日々の生活の中で、自分の気持ちを上手く伝えられないと思うことがある。たとえば感情とはうらはらな態度をとってしまったり、思ったことをストレートに口に出せなかったりすることもあるだろうが、自分の気持ちとぴったりはまる“ことば”が見つからないときもあるだろう。


同じ言語を話す人同士でそうなのだから、海外の言語ならなおさらだ。4月に発売された『翻訳できない世界のことば』はその名のとおり、他の国のことばではそのニュアンスをうまく表現できないことばを集めた本だ。アメリカで出版され、フランス・ドイツ・韓国など7カ国で翻訳が予定されており、各国のレビューサイトで評判を呼んでいる。

「積ん読」と表現するのは日本だけ?「翻訳できない世界のことば」を集めた本
『翻訳できない世界のことば』エラ・フランシス・サンダース (著) /創元社


ノルウェー語・アラビア語・イヌイット語・ウルドゥー語など52のことばが美しいイラストとともに紹介されていて、その中に日本語も紹介されているのでいくつか挙げてみる。
TSUNDOKU(積ん読)…買ってきた本をほかのまだ読んでいない本といっしょに、読まずに積んでおくこと。
KOMOREBI(木漏れ日)…木々の葉のすきまから射す日の光。


「積ん読」と表現するのは日本だけ?「翻訳できない世界のことば」を集めた本
「木漏れ日」は日本独特のことば。その他に「侘び寂び」「ボケっと」が紹介されている。


確かに積ん読を分かりやすく説明しようと思うと長くなってしまう。また、木々の葉のすきまから射す日の光に名前をつけるのは日本人らしい感性かもしれない。

世界中で2500万人以上が閲覧したネット記事


「この本のそもそもの始まりは、当時19歳だった著者がMaptiaというネットサイトに投稿した「11 Untranslatable Words From Other Cultures(翻訳できない世界の11のことば)」というイラスト入りの短い記事でした」と、創元社の担当編集者・内貴さんに教えていただいた。

このネット記事があっという間に拡散され、世界中で2500万人以上の閲覧を記録し、アメリカの編集者が書籍化を持ち掛け、原書『LOST IN TRANSLATION』が生まれたそうだ。内貴さんも投稿記事を目にしていて、原書を見つけたときには即座に日本での出版を決意したという。

イラストはもちろん、翻訳されたシンプルで美しいことばにも注目していただきたい。
ページをめくるたびに、素敵なことばが世界にはあるのだなあと感心させられる。また、「イラストの中にある日本語の手描き文字は、訳者の前田まゆみさんの手によるもの。イラストの雰囲気を壊さないように、かつ可読性も十分考慮して、何度も手直ししながら描きあげてくださいました」と教えていただいた。前田さんの丁寧な仕事ぶりのおかげで、日本語訳の本書が素敵に仕上がっている。

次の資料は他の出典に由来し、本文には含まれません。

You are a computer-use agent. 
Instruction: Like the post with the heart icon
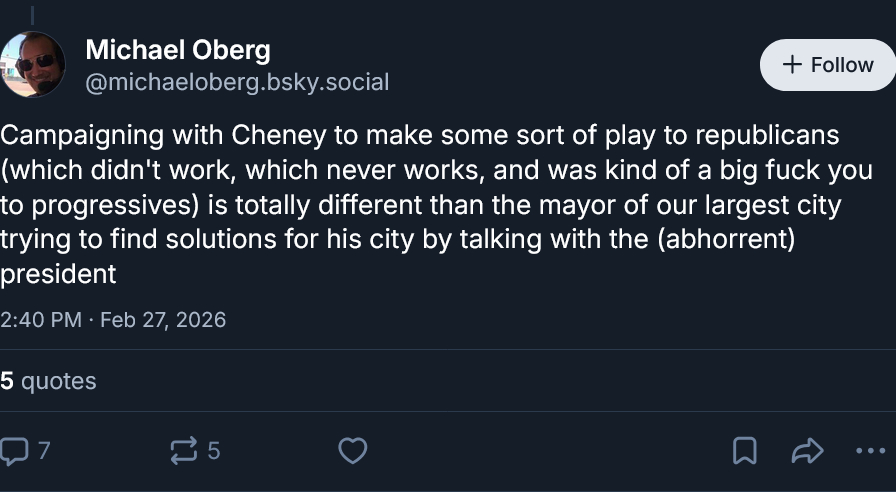coord(352,451)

「積ん読」と表現するのは日本だけ?「翻訳できない世界のことば」を集めた本
カリブ・スペイン語には、シャツの裾をズボンの中に入れようとしない男に名前がついている


日本語以外で特に気になったのはPORONKUSEMA(ポロンクセマ)というフィンランド語だ。これは「トナカイが休憩なしで、疲れず移動できる距離」のことをいう。
トナカイの歩く距離がひとつのことばになるなんて!

内貴さんの好きなことばはUBUNTU(ウブントゥ)というズールー語だ。ズールー語は南アフリカ共和国のズールー族を中心に使われている。本来は、「あなたの中に私は私の価値を見出し、私の中にあなたはあなたの価値を見出す」という意味で、「人のやさしさ」を表している。好きな理由は「優しさの表現方法として非常にユニークで秀逸」と教えていただいた。

「積ん読」と表現するのは日本だけ?「翻訳できない世界のことば」を集めた本
「人のやさしさ」を表すズールー語「UBUNTU(ウブントゥ)」。日本語ではどのことばが近いか考えてみるのもおもしろい


ことばにはその土地の人々の生活が根付いているんだとあらためて気付かされる。

「日常生活のいろいろな場面で、この本に出てくることばを当てはめてみると、新鮮な驚きがあって楽しいと思います。
新しい目で世界を眺めるという素晴らしい体験ができると思います!」と内貴さんがいうように、「このことばを使う人たちの生活はこんな風かな?」と想像していると楽しくなってくる。みなさんもまだ知らない世界のことばに触れてみてはいかがだろう。